What is required
A faithful copy of the listing below is required.

Source information
================

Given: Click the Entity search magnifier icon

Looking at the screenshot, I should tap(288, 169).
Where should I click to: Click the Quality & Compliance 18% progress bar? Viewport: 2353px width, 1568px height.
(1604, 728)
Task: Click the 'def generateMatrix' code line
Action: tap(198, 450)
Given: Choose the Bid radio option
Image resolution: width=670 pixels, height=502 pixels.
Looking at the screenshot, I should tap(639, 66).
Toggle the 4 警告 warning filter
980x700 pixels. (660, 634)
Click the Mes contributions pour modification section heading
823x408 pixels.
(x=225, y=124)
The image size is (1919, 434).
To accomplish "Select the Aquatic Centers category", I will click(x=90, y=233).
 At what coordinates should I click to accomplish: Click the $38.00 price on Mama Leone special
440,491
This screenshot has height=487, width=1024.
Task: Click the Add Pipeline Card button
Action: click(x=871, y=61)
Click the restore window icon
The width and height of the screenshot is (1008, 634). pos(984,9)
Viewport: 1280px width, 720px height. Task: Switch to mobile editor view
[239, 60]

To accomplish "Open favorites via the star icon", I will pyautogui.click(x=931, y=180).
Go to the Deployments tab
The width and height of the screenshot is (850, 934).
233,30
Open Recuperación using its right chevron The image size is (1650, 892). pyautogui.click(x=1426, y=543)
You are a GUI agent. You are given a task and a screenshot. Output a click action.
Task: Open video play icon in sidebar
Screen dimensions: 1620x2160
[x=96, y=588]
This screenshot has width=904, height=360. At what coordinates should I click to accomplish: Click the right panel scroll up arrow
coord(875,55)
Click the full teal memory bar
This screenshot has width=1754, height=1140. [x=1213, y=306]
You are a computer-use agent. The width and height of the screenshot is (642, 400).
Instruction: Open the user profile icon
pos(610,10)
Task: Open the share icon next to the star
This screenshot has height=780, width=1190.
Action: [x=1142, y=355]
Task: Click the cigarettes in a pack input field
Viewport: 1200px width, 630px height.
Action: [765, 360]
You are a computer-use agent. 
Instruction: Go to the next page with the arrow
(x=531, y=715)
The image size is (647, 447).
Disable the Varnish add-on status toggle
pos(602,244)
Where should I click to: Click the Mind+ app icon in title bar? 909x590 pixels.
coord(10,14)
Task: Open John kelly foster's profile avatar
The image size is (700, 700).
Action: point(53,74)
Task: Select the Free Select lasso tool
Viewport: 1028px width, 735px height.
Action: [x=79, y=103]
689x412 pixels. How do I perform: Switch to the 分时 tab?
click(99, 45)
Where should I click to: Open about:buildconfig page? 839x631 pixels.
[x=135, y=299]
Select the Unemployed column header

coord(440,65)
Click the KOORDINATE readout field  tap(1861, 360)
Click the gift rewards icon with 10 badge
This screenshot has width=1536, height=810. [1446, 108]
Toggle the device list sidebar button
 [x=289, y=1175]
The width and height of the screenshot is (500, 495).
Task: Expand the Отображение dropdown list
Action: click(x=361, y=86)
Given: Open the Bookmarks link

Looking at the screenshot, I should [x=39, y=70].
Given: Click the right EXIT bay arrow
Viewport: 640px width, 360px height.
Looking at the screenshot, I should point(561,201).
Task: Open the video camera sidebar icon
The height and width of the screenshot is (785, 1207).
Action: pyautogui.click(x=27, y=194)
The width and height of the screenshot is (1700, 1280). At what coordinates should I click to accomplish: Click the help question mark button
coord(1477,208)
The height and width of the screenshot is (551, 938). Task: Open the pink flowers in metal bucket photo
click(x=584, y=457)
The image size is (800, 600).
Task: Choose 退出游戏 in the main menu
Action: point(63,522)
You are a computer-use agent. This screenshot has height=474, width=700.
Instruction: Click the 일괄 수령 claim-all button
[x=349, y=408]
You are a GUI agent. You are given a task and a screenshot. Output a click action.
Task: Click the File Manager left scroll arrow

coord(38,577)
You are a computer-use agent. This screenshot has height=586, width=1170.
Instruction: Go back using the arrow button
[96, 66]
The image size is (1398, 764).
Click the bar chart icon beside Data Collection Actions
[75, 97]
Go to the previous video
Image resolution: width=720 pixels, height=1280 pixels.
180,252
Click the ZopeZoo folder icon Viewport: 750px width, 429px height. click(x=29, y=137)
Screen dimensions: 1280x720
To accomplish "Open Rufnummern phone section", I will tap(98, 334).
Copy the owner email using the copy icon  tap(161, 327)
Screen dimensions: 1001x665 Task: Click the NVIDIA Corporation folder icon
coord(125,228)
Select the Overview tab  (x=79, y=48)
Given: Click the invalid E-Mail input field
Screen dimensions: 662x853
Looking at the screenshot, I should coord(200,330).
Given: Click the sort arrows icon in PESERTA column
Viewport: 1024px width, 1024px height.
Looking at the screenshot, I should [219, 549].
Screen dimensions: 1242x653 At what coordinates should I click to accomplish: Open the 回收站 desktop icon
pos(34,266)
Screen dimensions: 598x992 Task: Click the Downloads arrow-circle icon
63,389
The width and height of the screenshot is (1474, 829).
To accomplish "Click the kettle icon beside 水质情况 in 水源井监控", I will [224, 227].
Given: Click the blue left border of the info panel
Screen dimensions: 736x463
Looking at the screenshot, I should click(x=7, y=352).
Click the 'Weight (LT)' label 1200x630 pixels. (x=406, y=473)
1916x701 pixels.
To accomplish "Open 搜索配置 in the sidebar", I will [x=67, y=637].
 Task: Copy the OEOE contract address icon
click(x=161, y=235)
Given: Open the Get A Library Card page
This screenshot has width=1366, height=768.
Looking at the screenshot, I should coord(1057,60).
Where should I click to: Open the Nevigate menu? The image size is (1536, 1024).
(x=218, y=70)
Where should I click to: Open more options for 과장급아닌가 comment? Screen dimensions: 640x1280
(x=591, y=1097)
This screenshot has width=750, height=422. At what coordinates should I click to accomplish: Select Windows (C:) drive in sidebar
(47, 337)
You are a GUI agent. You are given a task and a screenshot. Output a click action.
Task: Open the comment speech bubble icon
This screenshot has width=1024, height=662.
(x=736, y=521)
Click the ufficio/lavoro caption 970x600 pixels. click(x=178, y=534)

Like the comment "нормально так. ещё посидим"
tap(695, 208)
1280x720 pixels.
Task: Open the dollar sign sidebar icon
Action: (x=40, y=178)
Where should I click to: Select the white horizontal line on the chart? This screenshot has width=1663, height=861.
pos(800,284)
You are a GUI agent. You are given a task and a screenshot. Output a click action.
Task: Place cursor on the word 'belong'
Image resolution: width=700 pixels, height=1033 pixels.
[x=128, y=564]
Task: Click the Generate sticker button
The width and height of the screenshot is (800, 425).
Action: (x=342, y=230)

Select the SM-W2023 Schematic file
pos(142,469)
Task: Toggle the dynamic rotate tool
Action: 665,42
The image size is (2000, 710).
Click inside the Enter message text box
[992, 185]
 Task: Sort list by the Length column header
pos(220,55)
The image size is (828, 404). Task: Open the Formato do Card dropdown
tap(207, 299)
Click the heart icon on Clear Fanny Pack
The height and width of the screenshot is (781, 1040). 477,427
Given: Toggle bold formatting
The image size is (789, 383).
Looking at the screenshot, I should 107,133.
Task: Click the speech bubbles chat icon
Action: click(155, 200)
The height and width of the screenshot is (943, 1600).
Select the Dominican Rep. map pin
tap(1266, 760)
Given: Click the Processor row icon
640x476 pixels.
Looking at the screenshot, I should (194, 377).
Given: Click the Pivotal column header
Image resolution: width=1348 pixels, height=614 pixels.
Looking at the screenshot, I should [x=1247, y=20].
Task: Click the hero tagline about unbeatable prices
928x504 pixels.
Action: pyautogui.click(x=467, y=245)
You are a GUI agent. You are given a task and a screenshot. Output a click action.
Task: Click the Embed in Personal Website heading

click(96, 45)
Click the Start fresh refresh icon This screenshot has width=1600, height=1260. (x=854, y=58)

================

Solution
Given: Click the Entity search magnifier icon

Looking at the screenshot, I should tap(288, 169).
Where should I click to: Click the Quality & Compliance 18% progress bar? Viewport: 2353px width, 1568px height.
(1604, 728)
Task: Click the 'def generateMatrix' code line
Action: tap(198, 450)
Given: Choose the Bid radio option
Image resolution: width=670 pixels, height=502 pixels.
Looking at the screenshot, I should tap(639, 66).
Toggle the 4 警告 warning filter
980x700 pixels. (660, 634)
Click the Mes contributions pour modification section heading
823x408 pixels.
(x=225, y=124)
The image size is (1919, 434).
To accomplish "Select the Aquatic Centers category", I will click(x=90, y=233).
 At what coordinates should I click to accomplish: Click the $38.00 price on Mama Leone special
440,491
This screenshot has height=487, width=1024.
Task: Click the Add Pipeline Card button
Action: click(x=871, y=61)
Click the restore window icon
The width and height of the screenshot is (1008, 634). pos(984,9)
Viewport: 1280px width, 720px height. Task: Switch to mobile editor view
[239, 60]

To accomplish "Open favorites via the star icon", I will pyautogui.click(x=931, y=180).
Go to the Deployments tab
The width and height of the screenshot is (850, 934).
233,30
Open Recuperación using its right chevron The image size is (1650, 892). pyautogui.click(x=1426, y=543)
You are a GUI agent. You are given a task and a screenshot. Output a click action.
Task: Open video play icon in sidebar
Screen dimensions: 1620x2160
[x=96, y=588]
This screenshot has width=904, height=360. At what coordinates should I click to accomplish: Click the right panel scroll up arrow
coord(875,55)
Click the full teal memory bar
This screenshot has width=1754, height=1140. [x=1213, y=306]
You are a computer-use agent. The width and height of the screenshot is (642, 400).
Instruction: Open the user profile icon
pos(610,10)
Task: Open the share icon next to the star
This screenshot has height=780, width=1190.
Action: [x=1142, y=355]
Task: Click the cigarettes in a pack input field
Viewport: 1200px width, 630px height.
Action: [765, 360]
You are a computer-use agent. 
Instruction: Go to the next page with the arrow
(x=531, y=715)
The image size is (647, 447).
Disable the Varnish add-on status toggle
pos(602,244)
Where should I click to: Click the Mind+ app icon in title bar? 909x590 pixels.
coord(10,14)
Task: Open John kelly foster's profile avatar
The image size is (700, 700).
Action: point(53,74)
Task: Select the Free Select lasso tool
Viewport: 1028px width, 735px height.
Action: [x=79, y=103]
689x412 pixels. How do I perform: Switch to the 分时 tab?
click(99, 45)
Where should I click to: Open about:buildconfig page? 839x631 pixels.
[x=135, y=299]
Select the Unemployed column header

coord(440,65)
Click the KOORDINATE readout field  tap(1861, 360)
Click the gift rewards icon with 10 badge
This screenshot has width=1536, height=810. [1446, 108]
Toggle the device list sidebar button
 [x=289, y=1175]
The width and height of the screenshot is (500, 495).
Task: Expand the Отображение dropdown list
Action: click(x=361, y=86)
Given: Open the Bookmarks link

Looking at the screenshot, I should [x=39, y=70].
Given: Click the right EXIT bay arrow
Viewport: 640px width, 360px height.
Looking at the screenshot, I should point(561,201).
Task: Open the video camera sidebar icon
The height and width of the screenshot is (785, 1207).
Action: pyautogui.click(x=27, y=194)
The width and height of the screenshot is (1700, 1280). At what coordinates should I click to accomplish: Click the help question mark button
coord(1477,208)
The height and width of the screenshot is (551, 938). Task: Open the pink flowers in metal bucket photo
click(x=584, y=457)
The image size is (800, 600).
Task: Choose 退出游戏 in the main menu
Action: point(63,522)
You are a computer-use agent. This screenshot has height=474, width=700.
Instruction: Click the 일괄 수령 claim-all button
[x=349, y=408]
You are a GUI agent. You are given a task and a screenshot. Output a click action.
Task: Click the File Manager left scroll arrow

coord(38,577)
You are a computer-use agent. This screenshot has height=586, width=1170.
Instruction: Go back using the arrow button
[96, 66]
The image size is (1398, 764).
Click the bar chart icon beside Data Collection Actions
[75, 97]
Go to the previous video
Image resolution: width=720 pixels, height=1280 pixels.
180,252
Click the ZopeZoo folder icon Viewport: 750px width, 429px height. click(x=29, y=137)
Screen dimensions: 1280x720
To accomplish "Open Rufnummern phone section", I will tap(98, 334).
Copy the owner email using the copy icon  tap(161, 327)
Screen dimensions: 1001x665 Task: Click the NVIDIA Corporation folder icon
coord(125,228)
Select the Overview tab  (x=79, y=48)
Given: Click the invalid E-Mail input field
Screen dimensions: 662x853
Looking at the screenshot, I should coord(200,330).
Given: Click the sort arrows icon in PESERTA column
Viewport: 1024px width, 1024px height.
Looking at the screenshot, I should [219, 549].
Screen dimensions: 1242x653 At what coordinates should I click to accomplish: Open the 回收站 desktop icon
pos(34,266)
Screen dimensions: 598x992 Task: Click the Downloads arrow-circle icon
63,389
The width and height of the screenshot is (1474, 829).
To accomplish "Click the kettle icon beside 水质情况 in 水源井监控", I will [224, 227].
Given: Click the blue left border of the info panel
Screen dimensions: 736x463
Looking at the screenshot, I should click(x=7, y=352).
Click the 'Weight (LT)' label 1200x630 pixels. (x=406, y=473)
1916x701 pixels.
To accomplish "Open 搜索配置 in the sidebar", I will [x=67, y=637].
 Task: Copy the OEOE contract address icon
click(x=161, y=235)
Given: Open the Get A Library Card page
This screenshot has width=1366, height=768.
Looking at the screenshot, I should coord(1057,60).
Where should I click to: Open the Nevigate menu? The image size is (1536, 1024).
(x=218, y=70)
Where should I click to: Open more options for 과장급아닌가 comment? Screen dimensions: 640x1280
(x=591, y=1097)
This screenshot has width=750, height=422. At what coordinates should I click to accomplish: Select Windows (C:) drive in sidebar
(47, 337)
You are a GUI agent. You are given a task and a screenshot. Output a click action.
Task: Open the comment speech bubble icon
This screenshot has width=1024, height=662.
(x=736, y=521)
Click the ufficio/lavoro caption 970x600 pixels. click(x=178, y=534)

Like the comment "нормально так. ещё посидим"
tap(695, 208)
1280x720 pixels.
Task: Open the dollar sign sidebar icon
Action: (x=40, y=178)
Where should I click to: Select the white horizontal line on the chart? This screenshot has width=1663, height=861.
pos(800,284)
You are a GUI agent. You are given a task and a screenshot. Output a click action.
Task: Place cursor on the word 'belong'
Image resolution: width=700 pixels, height=1033 pixels.
[x=128, y=564]
Task: Click the Generate sticker button
The width and height of the screenshot is (800, 425).
Action: (x=342, y=230)

Select the SM-W2023 Schematic file
pos(142,469)
Task: Toggle the dynamic rotate tool
Action: 665,42
The image size is (2000, 710).
Click inside the Enter message text box
[992, 185]
 Task: Sort list by the Length column header
pos(220,55)
The image size is (828, 404). Task: Open the Formato do Card dropdown
tap(207, 299)
Click the heart icon on Clear Fanny Pack
The height and width of the screenshot is (781, 1040). 477,427
Given: Toggle bold formatting
The image size is (789, 383).
Looking at the screenshot, I should 107,133.
Task: Click the speech bubbles chat icon
Action: click(155, 200)
The height and width of the screenshot is (943, 1600).
Select the Dominican Rep. map pin
tap(1266, 760)
Given: Click the Processor row icon
640x476 pixels.
Looking at the screenshot, I should (194, 377).
Given: Click the Pivotal column header
Image resolution: width=1348 pixels, height=614 pixels.
Looking at the screenshot, I should [x=1247, y=20].
Task: Click the hero tagline about unbeatable prices
928x504 pixels.
Action: pyautogui.click(x=467, y=245)
You are a GUI agent. You are given a task and a screenshot. Output a click action.
Task: Click the Embed in Personal Website heading

click(96, 45)
Click the Start fresh refresh icon This screenshot has width=1600, height=1260. (x=854, y=58)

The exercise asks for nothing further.